Deaf Crocodile Films, in association with distribution partner Seagull Films and with restoration from the original camera negative by Mosfilm Studio, has created a new restoration of famed Russian fantasy filmmaker Aleksandr Ptushko’s Skazka O Tsare Saltane.
Adapted from the Alexander Pushkin fairy tale, this movie is beyond gorgeous.
Driven from the Russian court by her evil sisters while Tsar Saltan (Vladimir Andreyev) is at war with cannibal trolls, Tsarina (Larisa Golubkina) and her infant son Prince Gvidon are tossed in a cask and launched into stormy seas. Somehow, her son (Oleg Vidov) has grown to adulthood and helps them to make it to an island where he falls in love with a human swan — a wereswan? — princess (Kseniya Ryabinkina) while dreaming of seeing his father again. So he asks the swan to transform him into an insect so he may spy on the evil sisters and learn how he and his mother can finally return to their home.
This is a movie filled with sheer magic, like a town trapped in time that must be rescued, monstrous sea giants, lion statues that come to life and a singing squirrel that is a puppet that will warm even the coldest of hearts. The fact that this movie is now coming out in the U.S. and can be streamed and purchased on blu ray is the kind of miracle that shows that we are truly in the golden age of physical media.
Deaf Crocodile has already released two other Ptushko films, Ilya Muromets (The Sword & the Dragon) and Sampo (The Day the Earth Froze). They’ve described his work as a combination of Walt Disney, Ray Harryhausen and Mario Bava, which sounds too fantastic but I can assure you is completely true. If you’re wondering if you’ve heard of this creative force, he co-wrote Viy.

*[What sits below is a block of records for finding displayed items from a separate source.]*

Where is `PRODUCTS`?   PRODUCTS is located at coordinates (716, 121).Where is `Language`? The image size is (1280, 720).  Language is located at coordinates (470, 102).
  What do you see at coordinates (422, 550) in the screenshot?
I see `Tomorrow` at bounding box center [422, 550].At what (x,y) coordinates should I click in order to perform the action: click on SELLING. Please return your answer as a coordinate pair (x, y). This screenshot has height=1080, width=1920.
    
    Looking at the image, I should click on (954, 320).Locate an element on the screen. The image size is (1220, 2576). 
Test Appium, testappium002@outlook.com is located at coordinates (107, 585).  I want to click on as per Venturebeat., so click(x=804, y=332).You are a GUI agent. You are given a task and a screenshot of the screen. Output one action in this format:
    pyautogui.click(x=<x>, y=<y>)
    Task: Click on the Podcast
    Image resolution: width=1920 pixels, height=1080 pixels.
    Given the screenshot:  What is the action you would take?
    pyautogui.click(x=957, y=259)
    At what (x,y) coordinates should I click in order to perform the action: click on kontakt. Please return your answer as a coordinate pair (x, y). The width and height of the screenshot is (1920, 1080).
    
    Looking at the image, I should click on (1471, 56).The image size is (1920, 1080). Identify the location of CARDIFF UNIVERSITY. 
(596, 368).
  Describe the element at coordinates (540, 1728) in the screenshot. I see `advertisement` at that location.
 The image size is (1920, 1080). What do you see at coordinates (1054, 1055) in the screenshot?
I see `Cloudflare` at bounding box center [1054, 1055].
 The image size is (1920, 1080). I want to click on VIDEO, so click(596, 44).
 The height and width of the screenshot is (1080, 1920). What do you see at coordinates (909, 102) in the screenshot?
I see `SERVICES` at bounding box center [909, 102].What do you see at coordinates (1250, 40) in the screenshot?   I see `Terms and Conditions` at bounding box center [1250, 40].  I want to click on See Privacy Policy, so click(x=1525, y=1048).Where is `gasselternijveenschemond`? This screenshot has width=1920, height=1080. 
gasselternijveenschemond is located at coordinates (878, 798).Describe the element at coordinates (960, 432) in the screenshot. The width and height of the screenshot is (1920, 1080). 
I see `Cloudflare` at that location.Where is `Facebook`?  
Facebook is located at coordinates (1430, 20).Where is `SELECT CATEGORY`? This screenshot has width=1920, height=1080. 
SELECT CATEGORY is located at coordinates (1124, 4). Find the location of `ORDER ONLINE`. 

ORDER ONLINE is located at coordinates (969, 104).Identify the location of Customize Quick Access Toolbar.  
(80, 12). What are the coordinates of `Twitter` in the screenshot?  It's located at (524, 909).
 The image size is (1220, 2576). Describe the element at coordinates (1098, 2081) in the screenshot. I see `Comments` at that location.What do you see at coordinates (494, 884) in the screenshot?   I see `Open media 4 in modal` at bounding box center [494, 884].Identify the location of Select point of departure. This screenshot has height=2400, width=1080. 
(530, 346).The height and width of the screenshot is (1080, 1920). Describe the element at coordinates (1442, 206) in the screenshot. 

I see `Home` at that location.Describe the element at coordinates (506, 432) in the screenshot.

You can get The Tale of Tsar Saltan from Deaf Crocodile. It features a newhour-long video interview with legendary visual effects artist and film historian Robert Skotak on Aleksandr Ptushko and the history of Soviet fantastika filmmaking, moderated by Dennis Bartok of Deaf Crocodile Films, a new commentary track by comics artist (Swamp Thing), film historian and author Stephen R. Bissette, a new essay by film historian and professor Peter Rollberg (Historical Dictionary of Russian and Soviet Cinema) and box art by Tony Stella.